WORK INSTRUCTIONS: Which lines below fall between the one containing "Viewport: 800px width, 640px" and the one containing "Screen dimensions: 1600x761"? Repeat them exactly, counting both of those lines, and add nothing else.

STORED DATA:
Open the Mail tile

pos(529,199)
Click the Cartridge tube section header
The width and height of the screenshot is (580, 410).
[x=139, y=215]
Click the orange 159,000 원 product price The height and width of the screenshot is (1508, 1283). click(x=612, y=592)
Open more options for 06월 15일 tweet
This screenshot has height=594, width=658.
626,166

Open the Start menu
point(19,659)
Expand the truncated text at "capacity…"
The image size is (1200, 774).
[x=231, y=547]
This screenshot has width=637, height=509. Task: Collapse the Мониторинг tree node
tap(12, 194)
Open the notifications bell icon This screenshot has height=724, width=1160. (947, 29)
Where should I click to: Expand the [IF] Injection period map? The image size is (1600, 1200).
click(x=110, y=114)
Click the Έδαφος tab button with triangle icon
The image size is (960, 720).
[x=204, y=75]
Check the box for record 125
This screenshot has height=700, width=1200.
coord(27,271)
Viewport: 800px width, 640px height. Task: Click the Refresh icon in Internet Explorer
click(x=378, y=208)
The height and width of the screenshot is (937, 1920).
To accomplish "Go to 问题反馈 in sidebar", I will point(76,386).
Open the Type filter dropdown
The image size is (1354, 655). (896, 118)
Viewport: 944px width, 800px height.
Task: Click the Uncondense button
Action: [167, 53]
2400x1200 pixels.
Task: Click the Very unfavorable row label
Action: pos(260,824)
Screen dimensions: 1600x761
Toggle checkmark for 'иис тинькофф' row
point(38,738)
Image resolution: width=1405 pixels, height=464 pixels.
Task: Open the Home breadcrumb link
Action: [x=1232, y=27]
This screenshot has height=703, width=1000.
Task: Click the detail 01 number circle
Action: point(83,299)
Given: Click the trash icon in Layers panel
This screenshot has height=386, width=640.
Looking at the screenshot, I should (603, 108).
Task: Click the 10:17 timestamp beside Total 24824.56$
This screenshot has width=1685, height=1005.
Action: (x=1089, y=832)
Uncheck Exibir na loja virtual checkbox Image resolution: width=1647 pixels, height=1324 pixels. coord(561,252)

PROBLEM SOLUTION:
Viewport: 800px width, 640px height. Task: Click the Refresh icon in Internet Explorer
click(x=378, y=208)
The height and width of the screenshot is (937, 1920).
To accomplish "Go to 问题反馈 in sidebar", I will point(76,386).
Open the Type filter dropdown
The image size is (1354, 655). (896, 118)
Viewport: 944px width, 800px height.
Task: Click the Uncondense button
Action: [167, 53]
2400x1200 pixels.
Task: Click the Very unfavorable row label
Action: pos(260,824)
Screen dimensions: 1600x761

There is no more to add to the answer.